Michael D. Connelly, JD
Kuenzel Room, The Michigan Union
Speaker Bios
Jose A. Bufill, MD, FACP
Medical oncologist with 30 years experience taking care of cancer patients, he has studied, written and spoken widely on bioethics and clinical cancer genetics. He is president of the Bur Oak Foundation.
John Y. Rhee, MD, MPH
Clinician and research scientist in neuro-oncology & palliative care at the Dana Farber Cancer Institute, Instructor of Medicine at Harvard Medical School and founder of the Hippocratic Society a national educational initiative fostering professionalism and humanistic ideals in medicine. The Hippocratic Society offers programs to premedical and medical students and physicians at all stages of their careers, encouraging open dialogue regarding important ethical concerns encountered by clinicians today.
Jordan Wales, PhD
John & Helen Kuczmarski Chair in Theology at Hillsdale College. His scholarly work explores connections between theology and artificial intelligence. His undergraduate degree is from Swarthmore College in Engineering. He was a Marshall Scholar in the UK where he received degrees in Theology from Oxford and in Cognitive Science & Natural Language from the University of Edinburgh. The recipient of a Graduate Research Fellowship from the National Science Foundation, he completed a PhD in Theology from the University of Notre Dame
Kristin Collier, MD
Clinical Associate Professor of Medicine at the University of Michigan, Associate Director of the Internal Medicine Residency Program & Director of the Program on Health, Spirituality and Religion. A popular teacher and lecturer, she was chosen as the keynote speaker for the 2022 White Coat Ceremony by members of the UM Medical School Gold Humanism Honor Society
Stephen W. Smith, PhD
Dean of Humanities and Temple Family Chair in English Literature at Hillsdale College. He earned a BA in the program of liberal studies from the University of Notre Dame, and a MA and Ph.D. in literature and philosophic studies from the University of Dallas. With Gerard Wegemer, he is co-director of the Center for Thomas More Studies, co-editor of The Essential Works of Thomas More (Yale University Press) and A Thomas More Sourcebook (CUA Press) He is widely published and a contributor to the "Masterpieces" column of the Wall Street Journal.
Michael Connelly
CEO Emeritus of Bon Secours Mercy Health based in Cincinnati. During his 23 year tenure as CEO, he acquired extensive experience evaluating healthcare systems throughout Europe & health facilities in the developing world. He is author of “The journey’s end: An investigation of death and dying in modern America“ (Rowan & Littlefield, 2023)

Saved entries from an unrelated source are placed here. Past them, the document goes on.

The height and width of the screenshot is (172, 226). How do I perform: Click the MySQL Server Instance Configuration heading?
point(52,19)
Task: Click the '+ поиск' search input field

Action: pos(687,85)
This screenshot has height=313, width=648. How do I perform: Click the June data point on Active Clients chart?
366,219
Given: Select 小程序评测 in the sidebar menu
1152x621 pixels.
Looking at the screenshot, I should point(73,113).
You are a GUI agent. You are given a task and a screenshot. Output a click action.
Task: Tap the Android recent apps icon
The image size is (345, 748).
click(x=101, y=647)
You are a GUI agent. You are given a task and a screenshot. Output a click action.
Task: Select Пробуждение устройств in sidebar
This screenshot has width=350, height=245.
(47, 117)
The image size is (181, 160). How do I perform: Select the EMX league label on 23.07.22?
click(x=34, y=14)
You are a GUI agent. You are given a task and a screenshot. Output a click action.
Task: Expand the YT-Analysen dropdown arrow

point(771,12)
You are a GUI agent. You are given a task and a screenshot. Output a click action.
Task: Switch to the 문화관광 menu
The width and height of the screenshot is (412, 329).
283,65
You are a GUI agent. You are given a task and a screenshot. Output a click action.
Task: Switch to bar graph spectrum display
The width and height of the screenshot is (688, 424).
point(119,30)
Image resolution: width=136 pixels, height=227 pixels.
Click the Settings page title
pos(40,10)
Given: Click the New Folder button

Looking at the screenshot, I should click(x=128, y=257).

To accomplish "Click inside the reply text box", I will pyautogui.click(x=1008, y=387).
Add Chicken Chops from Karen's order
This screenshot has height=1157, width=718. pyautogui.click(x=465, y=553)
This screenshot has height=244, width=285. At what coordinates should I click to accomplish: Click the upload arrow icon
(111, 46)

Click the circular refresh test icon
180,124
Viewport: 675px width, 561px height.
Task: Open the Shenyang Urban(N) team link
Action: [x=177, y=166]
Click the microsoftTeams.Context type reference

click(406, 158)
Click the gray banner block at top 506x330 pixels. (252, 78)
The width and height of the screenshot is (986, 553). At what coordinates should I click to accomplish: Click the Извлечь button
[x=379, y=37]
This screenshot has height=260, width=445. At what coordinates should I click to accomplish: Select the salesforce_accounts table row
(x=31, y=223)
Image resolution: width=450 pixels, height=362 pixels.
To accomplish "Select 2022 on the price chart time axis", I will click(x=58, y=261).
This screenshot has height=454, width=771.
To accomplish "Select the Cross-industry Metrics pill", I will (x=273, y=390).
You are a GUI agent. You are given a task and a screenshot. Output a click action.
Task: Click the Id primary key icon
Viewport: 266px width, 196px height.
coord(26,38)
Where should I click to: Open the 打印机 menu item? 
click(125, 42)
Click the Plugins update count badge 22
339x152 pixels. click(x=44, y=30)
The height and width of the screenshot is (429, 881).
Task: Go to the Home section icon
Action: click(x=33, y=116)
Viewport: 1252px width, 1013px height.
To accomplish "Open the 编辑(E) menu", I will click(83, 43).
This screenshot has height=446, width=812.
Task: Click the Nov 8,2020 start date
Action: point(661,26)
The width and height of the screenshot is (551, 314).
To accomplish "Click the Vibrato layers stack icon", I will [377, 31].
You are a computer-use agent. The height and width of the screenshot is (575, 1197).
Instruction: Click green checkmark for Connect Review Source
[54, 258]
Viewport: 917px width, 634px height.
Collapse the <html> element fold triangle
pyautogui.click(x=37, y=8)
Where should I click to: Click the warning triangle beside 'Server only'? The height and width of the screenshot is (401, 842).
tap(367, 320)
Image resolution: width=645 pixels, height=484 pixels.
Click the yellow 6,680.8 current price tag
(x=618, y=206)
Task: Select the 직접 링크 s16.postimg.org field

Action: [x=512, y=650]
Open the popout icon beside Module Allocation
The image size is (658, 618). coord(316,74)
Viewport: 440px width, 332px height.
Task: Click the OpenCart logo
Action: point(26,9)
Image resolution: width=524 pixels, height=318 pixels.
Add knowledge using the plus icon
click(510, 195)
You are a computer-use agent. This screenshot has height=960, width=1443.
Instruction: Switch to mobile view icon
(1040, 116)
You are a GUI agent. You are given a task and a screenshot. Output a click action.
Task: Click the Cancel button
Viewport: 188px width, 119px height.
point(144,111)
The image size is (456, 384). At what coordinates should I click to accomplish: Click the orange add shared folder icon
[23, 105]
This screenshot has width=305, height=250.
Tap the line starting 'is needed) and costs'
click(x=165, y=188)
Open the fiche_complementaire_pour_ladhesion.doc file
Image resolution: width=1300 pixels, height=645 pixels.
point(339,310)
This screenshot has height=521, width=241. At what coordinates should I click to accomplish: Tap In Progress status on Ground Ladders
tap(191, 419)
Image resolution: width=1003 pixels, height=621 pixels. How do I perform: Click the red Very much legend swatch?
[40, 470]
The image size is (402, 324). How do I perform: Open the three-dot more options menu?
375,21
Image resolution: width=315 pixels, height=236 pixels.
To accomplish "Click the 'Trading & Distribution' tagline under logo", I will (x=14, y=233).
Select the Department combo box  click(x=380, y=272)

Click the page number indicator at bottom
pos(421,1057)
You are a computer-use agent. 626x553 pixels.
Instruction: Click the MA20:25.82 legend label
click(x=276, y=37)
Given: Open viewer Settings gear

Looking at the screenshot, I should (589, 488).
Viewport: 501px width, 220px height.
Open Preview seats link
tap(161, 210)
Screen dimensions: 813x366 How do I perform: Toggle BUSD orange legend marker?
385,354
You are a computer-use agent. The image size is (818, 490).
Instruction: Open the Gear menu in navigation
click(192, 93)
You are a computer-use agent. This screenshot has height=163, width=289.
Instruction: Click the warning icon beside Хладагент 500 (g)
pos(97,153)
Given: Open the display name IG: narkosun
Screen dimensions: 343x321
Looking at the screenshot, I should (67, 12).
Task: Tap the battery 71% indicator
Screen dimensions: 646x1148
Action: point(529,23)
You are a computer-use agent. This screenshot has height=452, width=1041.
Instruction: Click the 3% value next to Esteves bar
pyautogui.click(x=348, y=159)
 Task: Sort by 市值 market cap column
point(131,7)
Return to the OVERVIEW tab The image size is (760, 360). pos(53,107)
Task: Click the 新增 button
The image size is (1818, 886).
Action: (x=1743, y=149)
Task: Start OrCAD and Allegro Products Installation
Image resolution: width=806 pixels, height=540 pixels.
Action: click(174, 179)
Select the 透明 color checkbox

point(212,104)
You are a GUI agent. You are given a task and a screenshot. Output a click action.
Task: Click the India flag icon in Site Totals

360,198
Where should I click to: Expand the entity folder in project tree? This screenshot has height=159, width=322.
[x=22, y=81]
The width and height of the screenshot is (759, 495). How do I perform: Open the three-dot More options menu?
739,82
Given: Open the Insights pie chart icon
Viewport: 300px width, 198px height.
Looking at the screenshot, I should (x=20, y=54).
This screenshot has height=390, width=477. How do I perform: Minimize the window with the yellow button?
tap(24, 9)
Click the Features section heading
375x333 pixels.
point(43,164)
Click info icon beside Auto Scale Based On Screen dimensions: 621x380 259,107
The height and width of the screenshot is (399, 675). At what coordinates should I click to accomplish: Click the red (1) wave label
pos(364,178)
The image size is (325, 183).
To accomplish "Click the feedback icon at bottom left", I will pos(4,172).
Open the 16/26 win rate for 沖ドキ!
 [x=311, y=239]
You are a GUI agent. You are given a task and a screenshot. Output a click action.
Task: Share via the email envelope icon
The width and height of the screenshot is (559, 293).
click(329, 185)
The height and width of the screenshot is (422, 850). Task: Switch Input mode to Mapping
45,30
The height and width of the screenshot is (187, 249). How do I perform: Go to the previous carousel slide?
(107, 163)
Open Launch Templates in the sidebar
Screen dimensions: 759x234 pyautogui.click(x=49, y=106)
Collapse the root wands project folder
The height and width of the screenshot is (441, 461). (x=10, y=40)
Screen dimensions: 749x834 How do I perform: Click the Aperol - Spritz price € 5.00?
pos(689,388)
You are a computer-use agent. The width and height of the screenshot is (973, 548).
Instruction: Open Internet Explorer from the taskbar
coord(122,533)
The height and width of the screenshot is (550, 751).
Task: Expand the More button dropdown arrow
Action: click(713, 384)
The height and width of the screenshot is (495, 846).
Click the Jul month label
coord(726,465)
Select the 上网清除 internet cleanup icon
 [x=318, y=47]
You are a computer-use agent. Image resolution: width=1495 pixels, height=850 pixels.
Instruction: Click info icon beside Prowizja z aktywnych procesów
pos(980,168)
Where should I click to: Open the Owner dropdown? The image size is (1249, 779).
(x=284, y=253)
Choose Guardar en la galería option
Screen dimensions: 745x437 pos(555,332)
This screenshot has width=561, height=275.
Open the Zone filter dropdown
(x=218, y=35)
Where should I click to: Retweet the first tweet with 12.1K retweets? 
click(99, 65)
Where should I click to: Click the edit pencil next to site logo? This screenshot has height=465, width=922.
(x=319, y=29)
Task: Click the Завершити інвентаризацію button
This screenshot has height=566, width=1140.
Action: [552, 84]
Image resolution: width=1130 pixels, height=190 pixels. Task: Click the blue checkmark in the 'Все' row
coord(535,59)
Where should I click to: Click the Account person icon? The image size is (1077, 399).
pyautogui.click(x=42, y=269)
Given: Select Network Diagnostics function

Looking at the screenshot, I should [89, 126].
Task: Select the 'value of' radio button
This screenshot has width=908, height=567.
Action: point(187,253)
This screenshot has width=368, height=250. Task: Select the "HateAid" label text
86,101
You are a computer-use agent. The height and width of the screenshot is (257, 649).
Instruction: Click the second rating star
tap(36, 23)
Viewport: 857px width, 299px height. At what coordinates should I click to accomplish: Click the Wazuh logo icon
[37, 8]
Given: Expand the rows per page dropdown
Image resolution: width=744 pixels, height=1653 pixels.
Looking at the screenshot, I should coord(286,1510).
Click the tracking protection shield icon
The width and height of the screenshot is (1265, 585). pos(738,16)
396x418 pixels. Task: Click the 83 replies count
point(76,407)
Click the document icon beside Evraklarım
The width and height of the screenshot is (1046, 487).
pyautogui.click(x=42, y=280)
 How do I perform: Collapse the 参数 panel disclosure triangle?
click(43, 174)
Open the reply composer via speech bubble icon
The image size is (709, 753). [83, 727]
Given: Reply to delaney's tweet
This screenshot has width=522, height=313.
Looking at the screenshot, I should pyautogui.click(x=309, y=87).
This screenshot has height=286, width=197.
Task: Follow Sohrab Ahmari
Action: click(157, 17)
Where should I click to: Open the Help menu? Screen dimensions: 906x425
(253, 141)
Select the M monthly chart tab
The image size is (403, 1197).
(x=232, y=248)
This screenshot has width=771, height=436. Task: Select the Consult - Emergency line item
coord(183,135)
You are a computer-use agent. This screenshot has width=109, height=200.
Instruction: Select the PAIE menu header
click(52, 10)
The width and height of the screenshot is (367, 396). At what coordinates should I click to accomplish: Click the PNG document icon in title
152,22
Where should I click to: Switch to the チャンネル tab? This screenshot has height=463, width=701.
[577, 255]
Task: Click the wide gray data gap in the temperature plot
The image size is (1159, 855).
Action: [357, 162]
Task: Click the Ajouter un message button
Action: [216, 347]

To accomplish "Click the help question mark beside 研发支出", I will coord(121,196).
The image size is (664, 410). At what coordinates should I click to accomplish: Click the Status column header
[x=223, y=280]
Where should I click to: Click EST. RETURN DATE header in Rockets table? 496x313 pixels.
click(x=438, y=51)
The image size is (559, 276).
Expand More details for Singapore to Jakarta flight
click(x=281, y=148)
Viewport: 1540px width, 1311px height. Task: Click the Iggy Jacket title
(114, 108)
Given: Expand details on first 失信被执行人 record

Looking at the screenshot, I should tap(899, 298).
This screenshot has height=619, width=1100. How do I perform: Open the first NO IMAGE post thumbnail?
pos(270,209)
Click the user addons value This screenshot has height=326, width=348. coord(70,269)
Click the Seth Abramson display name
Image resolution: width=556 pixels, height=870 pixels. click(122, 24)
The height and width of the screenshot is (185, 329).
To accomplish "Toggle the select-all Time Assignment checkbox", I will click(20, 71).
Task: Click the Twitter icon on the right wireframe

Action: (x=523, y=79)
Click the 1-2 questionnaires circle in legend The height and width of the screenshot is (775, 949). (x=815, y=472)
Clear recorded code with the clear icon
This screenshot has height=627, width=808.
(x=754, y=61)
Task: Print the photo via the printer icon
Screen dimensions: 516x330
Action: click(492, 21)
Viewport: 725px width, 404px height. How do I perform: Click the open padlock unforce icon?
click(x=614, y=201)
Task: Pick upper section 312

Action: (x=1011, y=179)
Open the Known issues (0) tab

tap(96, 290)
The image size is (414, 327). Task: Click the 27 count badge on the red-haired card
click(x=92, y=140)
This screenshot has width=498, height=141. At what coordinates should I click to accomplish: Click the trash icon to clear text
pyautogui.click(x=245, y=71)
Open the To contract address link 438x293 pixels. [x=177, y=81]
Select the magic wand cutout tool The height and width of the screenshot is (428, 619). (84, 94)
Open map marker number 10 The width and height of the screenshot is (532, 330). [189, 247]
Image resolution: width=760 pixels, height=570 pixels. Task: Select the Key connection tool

Christopher Tollefsen, PhD
College of Arts and Sciences Distinguished Professor of Philosophy & Chair of the Department of Philosophy at University of South Carolina. He received his PhD at Emory University in 1995, and has twice had year-long fellowships at the James Madison Program at Princeton University; fellow at the Eudaimonia Institute at Wake Forest University. He has taught philosophy in Ghana. He works broadly in ethics, in the "new" natural law theory. His work spans the foundations of ethics, including medical ethics. He is completing a book on the ethics of killing and beginning a new book project provisionally titled "The Neglected Goods: Work, Play and Aesthetic Experience."